Bringing Family TV Back to the Family Room

The following is a post that was originally featured on The Rock Father and written by James Zahn for Netflix.

"Whatever happened to predictability? The milkman, the paperboy, evening TV?"

Those famous lyrics from the opening theme to Full House may be even more relevant in 2016 than they were when audiences first heard them back in 1987. While Oberweis Dairy brought delivery back a bit here in Chicagoland, for the most part the milkman is a relic, the paperboy has been replaced with the digital text you're currently reading, and evening tv… well, let's just say that's become "streaming tv," and underneath that sentiment is something more - an element of "family," something that Netflix is aiming to bring back into homes during the years ahead.

At the recent semi-annual Television Critics Association conference, I had the opportunity to hear a few Netflix executives talk about the resurgence of family TV. Ted Sarandos, Netflix's chief content officer, laid it out pure and simple — Netflix is "doubling down on kids and family content," with plans to add 20 new family-friendly original series into the mix, raising the total number from 15 to 35.

A reunion with the Tanner family kicks off the initiative, with Fuller House arriving on Netflix Feb. 26, flipping the script and putting the ladies at the forefront, with D.J. Tanner-Fuller (Candace Cameron Bure), Stephanie Tanner (Jodie Sweetin), and Kimmy Gibbler (Andrea Barber) all grown up and now parenting children of their own.

"If you are like me, we grew up with a lot of 8 o'clock-hour programming, scripted programming, that people could watch together," explained Brian Wright, Director of Original Series for Netflix, at TCA. "You could feel good about it, and there were a lot of bonding opportunities between parents and kids."

I was just like Brian, and there was a time of family viewing that I seldom hear much about anymore - something that Netflix calls "Co-Viewing," and the new slate of programs will bring forth entertainment for different types of families, and different ages.
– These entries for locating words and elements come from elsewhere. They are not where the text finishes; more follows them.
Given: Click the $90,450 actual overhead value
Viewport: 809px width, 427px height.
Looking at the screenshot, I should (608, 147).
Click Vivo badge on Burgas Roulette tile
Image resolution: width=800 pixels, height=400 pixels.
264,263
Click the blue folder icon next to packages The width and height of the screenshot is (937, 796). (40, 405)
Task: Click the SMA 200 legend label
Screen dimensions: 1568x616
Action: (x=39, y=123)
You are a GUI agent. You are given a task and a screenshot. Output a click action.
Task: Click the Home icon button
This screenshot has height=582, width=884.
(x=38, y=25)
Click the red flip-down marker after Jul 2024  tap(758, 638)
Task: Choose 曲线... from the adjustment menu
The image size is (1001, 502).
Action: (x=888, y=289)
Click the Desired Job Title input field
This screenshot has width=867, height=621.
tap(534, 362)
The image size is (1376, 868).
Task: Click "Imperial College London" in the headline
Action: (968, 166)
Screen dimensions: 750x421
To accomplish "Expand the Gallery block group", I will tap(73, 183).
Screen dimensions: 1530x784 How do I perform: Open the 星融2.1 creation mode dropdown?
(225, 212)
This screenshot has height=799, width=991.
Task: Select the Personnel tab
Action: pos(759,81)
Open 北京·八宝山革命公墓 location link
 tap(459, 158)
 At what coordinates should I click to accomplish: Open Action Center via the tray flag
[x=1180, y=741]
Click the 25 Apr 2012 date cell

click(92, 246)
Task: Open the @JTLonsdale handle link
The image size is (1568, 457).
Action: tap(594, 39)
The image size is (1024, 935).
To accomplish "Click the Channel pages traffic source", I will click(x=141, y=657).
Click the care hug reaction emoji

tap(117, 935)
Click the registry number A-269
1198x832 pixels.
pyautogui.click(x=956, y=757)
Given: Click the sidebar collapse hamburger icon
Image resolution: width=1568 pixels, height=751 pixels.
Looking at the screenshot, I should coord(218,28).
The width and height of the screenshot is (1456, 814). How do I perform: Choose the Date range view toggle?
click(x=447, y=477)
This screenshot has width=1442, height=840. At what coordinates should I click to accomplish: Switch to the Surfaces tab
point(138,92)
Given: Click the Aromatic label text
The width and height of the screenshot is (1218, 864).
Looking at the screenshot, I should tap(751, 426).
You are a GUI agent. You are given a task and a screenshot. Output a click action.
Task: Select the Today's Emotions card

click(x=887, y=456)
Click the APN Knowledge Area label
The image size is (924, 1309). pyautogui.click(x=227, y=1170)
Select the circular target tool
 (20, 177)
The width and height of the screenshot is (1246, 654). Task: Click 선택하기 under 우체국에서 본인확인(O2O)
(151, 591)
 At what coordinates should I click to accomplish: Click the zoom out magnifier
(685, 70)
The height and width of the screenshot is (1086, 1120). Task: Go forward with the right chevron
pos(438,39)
Sarandos notes that there will be shows for older kids that youngsters might still enjoy, and shows for younger audiences that grownups can love as well.

That cross-generational appeal is a big thing, and Fuller House starts without missing a beat, welcoming the crew back into the family room, different, yet the same. Familiar . . .

There's already some faces from the past that have been reborn on Netflix, like Care Bears and Cousins and the Popples (both childhood favorites of mine). Pee-wee Herman is back with Pee-wee's Big Holiday this March, and one of my most-anticipated Fall series is the recently-announced Voltron reboot, which will once again find a group of youngsters piloting the robotic lions that form the Mighty Voltron — a character I once dressed up as for Halloween 30 years ago!

Retro fare isn't everything, however, with MGA Entertainment, following the success of their STEM-centric Project Mc² (which my girls absolutely adore), bringing their LalaLoopsy franchise over for a 13-episode musical update this Fall. There's also Lost and Found Music Studios, a live-action series debuting April 1 that follows "a group of talented teenage musicians who struggle to find their authentic sound and place in the world as they hone their craft at a prestigious music studio." Figure in all the DreamWorks content like Dinotrux and Dawn of the Croods, and there really is something for all.

And it's just beginning.

Take a little story like Green Eggs and Ham, for example.

"Green Eggs and Ham is something we're doing with the Dr. Seuss estate and Warner Bros. and it's going to take three years and be on the level of feature production," says Wright. "If we get everything right, our lofty goal is that it's going to be as sophisticated in its storytelling as something like a Disney•Pixar movie — [where] a parent will be truly invested in the show just as much as the kid will be."

Our family is looking forward to watching . . . together.